→ Prompt
Transcribe the entries below exactly.
Provided data Start Marker
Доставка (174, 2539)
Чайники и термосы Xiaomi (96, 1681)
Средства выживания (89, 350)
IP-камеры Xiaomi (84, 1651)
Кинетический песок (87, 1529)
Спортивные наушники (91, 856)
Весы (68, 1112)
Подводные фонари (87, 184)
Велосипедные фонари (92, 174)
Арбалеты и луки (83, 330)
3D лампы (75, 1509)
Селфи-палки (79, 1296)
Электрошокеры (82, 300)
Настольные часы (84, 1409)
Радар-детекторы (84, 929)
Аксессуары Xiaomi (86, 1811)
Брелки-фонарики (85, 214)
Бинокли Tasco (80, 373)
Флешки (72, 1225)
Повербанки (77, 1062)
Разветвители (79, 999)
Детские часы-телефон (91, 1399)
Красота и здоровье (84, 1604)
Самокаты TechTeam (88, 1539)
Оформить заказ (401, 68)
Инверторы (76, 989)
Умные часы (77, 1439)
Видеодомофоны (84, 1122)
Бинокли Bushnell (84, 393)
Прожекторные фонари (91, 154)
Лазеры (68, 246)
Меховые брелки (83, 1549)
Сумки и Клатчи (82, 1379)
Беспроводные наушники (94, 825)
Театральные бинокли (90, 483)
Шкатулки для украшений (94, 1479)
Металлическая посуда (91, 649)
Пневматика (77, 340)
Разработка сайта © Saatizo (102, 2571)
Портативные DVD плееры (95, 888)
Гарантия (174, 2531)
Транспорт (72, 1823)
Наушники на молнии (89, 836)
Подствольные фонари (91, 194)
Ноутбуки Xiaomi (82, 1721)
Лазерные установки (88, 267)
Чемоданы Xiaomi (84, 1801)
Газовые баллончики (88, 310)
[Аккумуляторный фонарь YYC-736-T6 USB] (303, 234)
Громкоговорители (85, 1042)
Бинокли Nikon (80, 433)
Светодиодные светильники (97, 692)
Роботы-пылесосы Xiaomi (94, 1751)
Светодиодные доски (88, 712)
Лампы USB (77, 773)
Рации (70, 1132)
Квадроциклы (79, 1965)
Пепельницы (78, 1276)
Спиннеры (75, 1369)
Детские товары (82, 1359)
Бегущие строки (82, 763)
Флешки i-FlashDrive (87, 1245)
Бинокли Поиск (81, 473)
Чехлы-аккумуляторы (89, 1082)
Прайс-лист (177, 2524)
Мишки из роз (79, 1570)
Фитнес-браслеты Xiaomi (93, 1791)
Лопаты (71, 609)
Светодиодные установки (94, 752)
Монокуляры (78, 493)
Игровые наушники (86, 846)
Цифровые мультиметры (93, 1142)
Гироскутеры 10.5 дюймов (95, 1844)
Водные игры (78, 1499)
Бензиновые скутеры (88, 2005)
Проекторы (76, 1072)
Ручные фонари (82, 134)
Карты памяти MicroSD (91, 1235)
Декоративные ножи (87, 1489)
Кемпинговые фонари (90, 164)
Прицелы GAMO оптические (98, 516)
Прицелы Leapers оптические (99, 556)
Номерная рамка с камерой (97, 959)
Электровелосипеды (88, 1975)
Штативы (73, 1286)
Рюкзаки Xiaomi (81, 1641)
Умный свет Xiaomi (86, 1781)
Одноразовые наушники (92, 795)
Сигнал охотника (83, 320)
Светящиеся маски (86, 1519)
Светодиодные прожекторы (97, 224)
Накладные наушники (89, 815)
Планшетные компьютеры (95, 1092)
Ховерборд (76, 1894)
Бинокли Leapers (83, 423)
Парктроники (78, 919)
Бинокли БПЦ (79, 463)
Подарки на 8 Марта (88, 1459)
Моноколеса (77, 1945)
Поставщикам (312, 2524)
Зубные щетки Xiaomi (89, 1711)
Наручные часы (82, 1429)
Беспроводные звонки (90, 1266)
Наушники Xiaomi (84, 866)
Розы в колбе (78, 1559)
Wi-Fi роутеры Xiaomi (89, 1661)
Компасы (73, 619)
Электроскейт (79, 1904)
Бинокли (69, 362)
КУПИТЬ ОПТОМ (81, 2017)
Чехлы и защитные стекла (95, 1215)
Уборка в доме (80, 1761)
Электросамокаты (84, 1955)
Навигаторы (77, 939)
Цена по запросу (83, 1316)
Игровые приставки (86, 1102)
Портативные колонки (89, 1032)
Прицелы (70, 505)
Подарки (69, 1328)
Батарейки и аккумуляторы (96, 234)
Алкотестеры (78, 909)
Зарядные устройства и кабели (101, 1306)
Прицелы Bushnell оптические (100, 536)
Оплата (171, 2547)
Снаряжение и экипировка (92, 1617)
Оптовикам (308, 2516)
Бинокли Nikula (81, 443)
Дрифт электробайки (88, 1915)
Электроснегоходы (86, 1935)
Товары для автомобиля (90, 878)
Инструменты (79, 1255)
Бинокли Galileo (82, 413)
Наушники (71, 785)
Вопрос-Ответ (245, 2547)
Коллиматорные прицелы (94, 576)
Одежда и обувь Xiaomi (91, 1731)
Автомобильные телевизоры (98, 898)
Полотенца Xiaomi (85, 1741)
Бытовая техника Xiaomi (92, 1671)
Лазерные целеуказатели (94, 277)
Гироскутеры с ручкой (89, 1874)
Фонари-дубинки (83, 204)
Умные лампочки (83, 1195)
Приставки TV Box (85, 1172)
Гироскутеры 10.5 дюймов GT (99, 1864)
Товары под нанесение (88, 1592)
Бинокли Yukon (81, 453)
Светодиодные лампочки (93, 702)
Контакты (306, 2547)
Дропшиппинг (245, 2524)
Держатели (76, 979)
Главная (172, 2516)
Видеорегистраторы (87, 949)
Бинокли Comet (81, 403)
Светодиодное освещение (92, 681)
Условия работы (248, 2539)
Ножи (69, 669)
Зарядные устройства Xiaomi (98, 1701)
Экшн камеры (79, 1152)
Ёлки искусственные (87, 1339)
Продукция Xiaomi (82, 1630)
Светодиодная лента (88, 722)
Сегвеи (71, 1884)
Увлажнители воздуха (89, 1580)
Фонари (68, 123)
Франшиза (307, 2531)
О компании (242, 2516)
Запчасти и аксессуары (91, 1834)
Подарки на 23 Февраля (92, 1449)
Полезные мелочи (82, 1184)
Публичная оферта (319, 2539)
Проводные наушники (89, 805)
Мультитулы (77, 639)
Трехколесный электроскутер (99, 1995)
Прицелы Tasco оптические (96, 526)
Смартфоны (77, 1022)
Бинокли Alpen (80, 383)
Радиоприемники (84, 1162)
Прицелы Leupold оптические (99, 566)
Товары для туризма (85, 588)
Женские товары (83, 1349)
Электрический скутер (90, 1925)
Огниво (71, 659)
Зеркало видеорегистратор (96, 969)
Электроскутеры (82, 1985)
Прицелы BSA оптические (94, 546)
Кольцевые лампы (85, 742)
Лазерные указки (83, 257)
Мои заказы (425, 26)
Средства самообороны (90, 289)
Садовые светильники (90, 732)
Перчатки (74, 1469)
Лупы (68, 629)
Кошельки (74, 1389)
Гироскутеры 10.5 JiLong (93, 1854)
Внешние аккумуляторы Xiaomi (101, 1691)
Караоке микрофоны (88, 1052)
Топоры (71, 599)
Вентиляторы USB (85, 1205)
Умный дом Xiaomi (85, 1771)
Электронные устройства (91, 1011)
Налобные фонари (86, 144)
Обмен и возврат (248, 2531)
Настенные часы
Provided data End Marker
→ Expected answer
Доставка (174, 2539)
Чайники и термосы Xiaomi (96, 1681)
Средства выживания (89, 350)
IP-камеры Xiaomi (84, 1651)
Кинетический песок (87, 1529)
Спортивные наушники (91, 856)
Весы (68, 1112)
Подводные фонари (87, 184)
Велосипедные фонари (92, 174)
Арбалеты и луки (83, 330)
3D лампы (75, 1509)
Селфи-палки (79, 1296)
Электрошокеры (82, 300)
Настольные часы (84, 1409)
Радар-детекторы (84, 929)
Аксессуары Xiaomi (86, 1811)
Брелки-фонарики (85, 214)
Бинокли Tasco (80, 373)
Флешки (72, 1225)
Повербанки (77, 1062)
Разветвители (79, 999)
Детские часы-телефон (91, 1399)
Красота и здоровье (84, 1604)
Самокаты TechTeam (88, 1539)
Оформить заказ (401, 68)
Инверторы (76, 989)
Умные часы (77, 1439)
Видеодомофоны (84, 1122)
Бинокли Bushnell (84, 393)
Прожекторные фонари (91, 154)
Лазеры (68, 246)
Меховые брелки (83, 1549)
Сумки и Клатчи (82, 1379)
Беспроводные наушники (94, 825)
Театральные бинокли (90, 483)
Шкатулки для украшений (94, 1479)
Металлическая посуда (91, 649)
Пневматика (77, 340)
Разработка сайта © Saatizo (102, 2571)
Портативные DVD плееры (95, 888)
Гарантия (174, 2531)
Транспорт (72, 1823)
Наушники на молнии (89, 836)
Подствольные фонари (91, 194)
Ноутбуки Xiaomi (82, 1721)
Лазерные установки (88, 267)
Чемоданы Xiaomi (84, 1801)
Газовые баллончики (88, 310)
[Аккумуляторный фонарь YYC-736-T6 USB] (303, 234)
Громкоговорители (85, 1042)
Бинокли Nikon (80, 433)
Светодиодные светильники (97, 692)
Роботы-пылесосы Xiaomi (94, 1751)
Светодиодные доски (88, 712)
Лампы USB (77, 773)
Рации (70, 1132)
Квадроциклы (79, 1965)
Пепельницы (78, 1276)
Спиннеры (75, 1369)
Детские товары (82, 1359)
Бегущие строки (82, 763)
Флешки i-FlashDrive (87, 1245)
Бинокли Поиск (81, 473)
Чехлы-аккумуляторы (89, 1082)
Прайс-лист (177, 2524)
Мишки из роз (79, 1570)
Фитнес-браслеты Xiaomi (93, 1791)
Лопаты (71, 609)
Светодиодные установки (94, 752)
Монокуляры (78, 493)
Игровые наушники (86, 846)
Цифровые мультиметры (93, 1142)
Гироскутеры 10.5 дюймов (95, 1844)
Водные игры (78, 1499)
Бензиновые скутеры (88, 2005)
Проекторы (76, 1072)
Ручные фонари (82, 134)
Карты памяти MicroSD (91, 1235)
Декоративные ножи (87, 1489)
Кемпинговые фонари (90, 164)
Прицелы GAMO оптические (98, 516)
Прицелы Leapers оптические (99, 556)
Номерная рамка с камерой (97, 959)
Электровелосипеды (88, 1975)
Штативы (73, 1286)
Рюкзаки Xiaomi (81, 1641)
Умный свет Xiaomi (86, 1781)
Одноразовые наушники (92, 795)
Сигнал охотника (83, 320)
Светящиеся маски (86, 1519)
Светодиодные прожекторы (97, 224)
Накладные наушники (89, 815)
Планшетные компьютеры (95, 1092)
Ховерборд (76, 1894)
Бинокли Leapers (83, 423)
Парктроники (78, 919)
Бинокли БПЦ (79, 463)
Подарки на 8 Марта (88, 1459)
Моноколеса (77, 1945)
Поставщикам (312, 2524)
Зубные щетки Xiaomi (89, 1711)
Наручные часы (82, 1429)
Беспроводные звонки (90, 1266)
Наушники Xiaomi (84, 866)
Розы в колбе (78, 1559)
Wi-Fi роутеры Xiaomi (89, 1661)
Компасы (73, 619)
Электроскейт (79, 1904)
Бинокли (69, 362)
КУПИТЬ ОПТОМ (81, 2017)
Чехлы и защитные стекла (95, 1215)
Уборка в доме (80, 1761)
Электросамокаты (84, 1955)
Навигаторы (77, 939)
Цена по запросу (83, 1316)
Игровые приставки (86, 1102)
Портативные колонки (89, 1032)
Прицелы (70, 505)
Подарки (69, 1328)
Батарейки и аккумуляторы (96, 234)
Алкотестеры (78, 909)
Зарядные устройства и кабели (101, 1306)
Прицелы Bushnell оптические (100, 536)
Оплата (171, 2547)
Снаряжение и экипировка (92, 1617)
Оптовикам (308, 2516)
Бинокли Nikula (81, 443)
Дрифт электробайки (88, 1915)
Электроснегоходы (86, 1935)
Товары для автомобиля (90, 878)
Инструменты (79, 1255)
Бинокли Galileo (82, 413)
Наушники (71, 785)
Вопрос-Ответ (245, 2547)
Коллиматорные прицелы (94, 576)
Одежда и обувь Xiaomi (91, 1731)
Автомобильные телевизоры (98, 898)
Полотенца Xiaomi (85, 1741)
Бытовая техника Xiaomi (92, 1671)
Лазерные целеуказатели (94, 277)
Гироскутеры с ручкой (89, 1874)
Фонари-дубинки (83, 204)
Умные лампочки (83, 1195)
Приставки TV Box (85, 1172)
Гироскутеры 10.5 дюймов GT (99, 1864)
Товары под нанесение (88, 1592)
Бинокли Yukon (81, 453)
Светодиодные лампочки (93, 702)
Контакты (306, 2547)
Дропшиппинг (245, 2524)
Держатели (76, 979)
Главная (172, 2516)
Видеорегистраторы (87, 949)
Бинокли Comet (81, 403)
Светодиодное освещение (92, 681)
Условия работы (248, 2539)
Ножи (69, 669)
Зарядные устройства Xiaomi (98, 1701)
Экшн камеры (79, 1152)
Ёлки искусственные (87, 1339)
Продукция Xiaomi (82, 1630)
Светодиодная лента (88, 722)
Сегвеи (71, 1884)
Увлажнители воздуха (89, 1580)
Фонари (68, 123)
Франшиза (307, 2531)
О компании (242, 2516)
Запчасти и аксессуары (91, 1834)
Подарки на 23 Февраля (92, 1449)
Полезные мелочи (82, 1184)
Публичная оферта (319, 2539)
Проводные наушники (89, 805)
Мультитулы (77, 639)
Трехколесный электроскутер (99, 1995)
Прицелы Tasco оптические (96, 526)
Смартфоны (77, 1022)
Бинокли Alpen (80, 383)
Радиоприемники (84, 1162)
Прицелы Leupold оптические (99, 566)
Товары для туризма (85, 588)
Женские товары (83, 1349)
Электрический скутер (90, 1925)
Огниво (71, 659)
Зеркало видеорегистратор (96, 969)
Электроскутеры (82, 1985)
Прицелы BSA оптические (94, 546)
Кольцевые лампы (85, 742)
Лазерные указки (83, 257)
Мои заказы (425, 26)
Средства самообороны (90, 289)
Садовые светильники (90, 732)
Перчатки (74, 1469)
Лупы (68, 629)
Кошельки (74, 1389)
Гироскутеры 10.5 JiLong (93, 1854)
Внешние аккумуляторы Xiaomi (101, 1691)
Караоке микрофоны (88, 1052)
Топоры (71, 599)
Вентиляторы USB (85, 1205)
Умный дом Xiaomi (85, 1771)
Электронные устройства (91, 1011)
Налобные фонари (86, 144)
Обмен и возврат (248, 2531)
Настенные часы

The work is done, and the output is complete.